Michelle Yeoh remembers the stunt from Supercop that almost killed her
Malaysian actress Michelle Yeoh recently revealed that she once proved to Jackie Chan that women have a place in action films, and don’t just “belong in the kitchen”.
But rising to fame for her roles in Hong Kong action films while performing so many of her own stunts presented her with a fair share of heartstopping moments along the way.
Speaking to Entertainment Weekly for her upcoming film Everything Everywhere All At Once, the 59-year-old recounted a risky stunt on the 1992 film Supercop that almost killed her.
Thankfully, fellow Hong Kong action star Chan saved her life.
She said: "In Asia at that time, we didn't really do rehearsals, we didn't have weeks of preparation. We learnt the stunt and we did it."

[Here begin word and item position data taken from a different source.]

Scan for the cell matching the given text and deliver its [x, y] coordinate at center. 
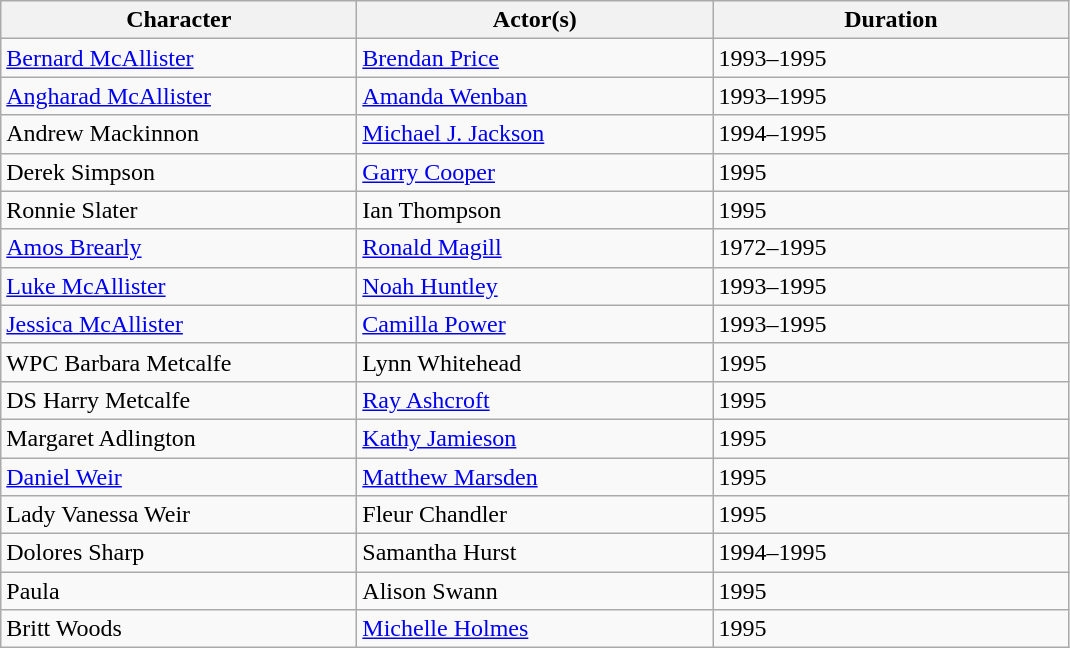
Ian Thompson [535, 210]
Britt Woods [179, 629]
1972–1995 [891, 248]
Margaret Adlington [179, 438]
Bernard McAllister [179, 58]
Michelle Holmes [535, 629]
Ray Ashcroft [535, 400]
Samantha Hurst [535, 553]
Fleur Chandler [535, 515]
Actor(s) [535, 20]
Matthew Marsden [535, 477]
Dolores Sharp [179, 553]
Kathy Jamieson [535, 438]
Derek Simpson [179, 172]
Lady Vanessa Weir [179, 515]
DS Harry Metcalfe [179, 400]
Amanda Wenban [535, 96]
Jessica McAllister [179, 324]
Camilla Power [535, 324]
Michael J. Jackson [535, 134]
Angharad McAllister [179, 96]
Garry Cooper [535, 172]
Ronald Magill [535, 248]
Brendan Price [535, 58]
Noah Huntley [535, 286]
Amos Brearly [179, 248]
Alison Swann [535, 591]
Luke McAllister [179, 286]
Lynn Whitehead [535, 362]
Andrew Mackinnon [179, 134]
WPC Barbara Metcalfe [179, 362]
Paula [179, 591]
Character [179, 20]
Daniel Weir [179, 477]
Duration [891, 20]
Ronnie Slater [179, 210]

The stunt in question involved Yeoh rolling off a moving truck onto the hood of Chan's oncoming convertible, smashing into the windscreen to break her fall, then rolling onto the road when Chan brakes the car.
"You look at it and it's about a six-foot fall, it's not much, and you think, 'I could do this.' But once the two vehicles are moving you go, 'Oh, wow, this is a completely different experience. I'm not standing still, the car isn't, nothing is still.' I don't know whether it was crazy, a moment of insanity, [but] the thought that went through my head was, 'You're never going to know how it feels until you try it.'"
What went wrong, however, was that the windscreen didn't shatter – which caused her to slide off the car in the wrong direction.
She said: "I had nowhere to hold on to and I kept sliding off the car. And if you watch the outtakes, you can see Chan panic. He can see me going off and I'm floundering; he reaches over and he literally just grabs me — luckily, I think he saved my head — by my shirt."
Yeoh slid off the car and landed on the road ("fortunately, I didn't go head first," she said) but a stuntman who came to her aid didn't fare that well. He slipped off the car, suffered a bad concussion and was sent to the hospital.
Chan wanted to call off the shoot, she recalled.
"He was like, 'Okay, okay, that's it! Enough! We are finished for the day! We're not doing it anymore! This is stupid! This is ridiculous! We're not doing it!'"
Ever the daredevil, though, Yeoh wanted a second shot at the stunt.
"You know when you fall off a horse? You jump back on right away. If we had stopped the shoot, gone away and thought about it, I wouldn't have gone back up."
Looking back on her film career, and especially the stunts performed in Supercop, Yeoh said she has questioned herself: "What was I thinking? I was swinging at the side of trucks. I was riding a motorcycle onto a moving train. I was doing the most insane stunts."
Now, she's content to let the stunt professionals take over.
"I am not a stunt person, per se. I have to sometimes step back and say, 'Please let the professionals do their job.' I have to talk myself down," she said.